Departments delivering services will still need to manage information relating to eligibility; identity assurance provides them with a means of ensuring they know who they are dealing with online as they do this.
Comment by UK Govt proposal for PayPal identities | Internet Ganesha posted on
[...] that PayPal has become the eighth accredited provider for the UK Government’s Identity Assurance service, prompted me to investigate what’s [...]
Comment by Register For New Universal Credit Using Your PayPal Account | Welfare News Service posted on
[...] commentators on the Government Digital Service site have welcomed the move, but it may prove unpopular as PayPal’s parent eBay has been [...]
Comment by Steve K posted on
PayPal is not secure. It's not even a valid form of identification - all you need is an email address, and those only require Internet Access.
This is a BAD idea! Did someone else listen to Keith Vaz? STOP IT! The people making these grandiose "plans" obviously do not have Clue One about how the internet functions.
Comment by This week at GDS | Government Digital Service posted on
[...] Another busy week at GDS, including the release of the Transactions Explorer and the announcement of Paypal as the eighth supplier for the Identity Assurance programme. [...]
Comment by Aegir Hallmundur posted on
What does this mean? What is 'Identity Assurance'? What are these companies doing? What is 'a structured conversation'? When I 'transact with' a government service, what exactly will I be doing?
Could you rewrite this so that it's in plain English and follows your own excellent style guide? Because this is largely incomprehensible for those of us outside government.
Comment by stevewreyford posted on
Thanks for your questions. Identity assurance is a complex area and we have tried to explain it as clearly and simply as possible. Our other blog posts on identity assurance explain some of the principles and how we are working with private sector companies to provide a safe and easy way for users of government services to prove their identity when accessing public services digitally, both to protect users from phishing and other types of identity fraud and to ensure that only citizens who are entitled receive benefits etc. You might also find the Good Practice Guides on the Cabinet Office website helpful in understanding how it will work.
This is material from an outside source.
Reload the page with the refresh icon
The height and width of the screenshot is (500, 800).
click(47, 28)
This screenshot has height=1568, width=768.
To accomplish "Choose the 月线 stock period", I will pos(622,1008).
There's also a definition of identity assurance in Wikipedia.
Comment by Phil posted on
Great post. I'm interested to see how this develops.
Can I ask what you have planned for the login security of this? A solution which does away with email and password would be great - something I know my parents would benefit from for sure.
Comment by stevewreyford posted on
Thanks for your comments. The precise details of the solution are yet to be determined, but if it were a user name and password, the idea is that you would only need one for all of the government services you'd need to access, rather than a different one for each. That should make things simpler and easier for users like your parents.
Comment by Ray Porter posted on
Steve, Government Gateway GG already provides level 0-2 identity assurance for up to 70 government departments including LA's with access to approximately 180 services. On top of that some departments operate the level 3 verification as indicated DWP, HMRC and LA's. The level of authentication being determined by security requirements. How is current IDA thinking adding to the GG approach? How do you see the GG approach changing?
Comment by PhilT posted on
Sounds promising. The confusion of usernames and passwords is too much for many of our older computer users who frequently fail to differentiate between their email password and the password on their amazon account (for example). Need creative thinking in this area for sure.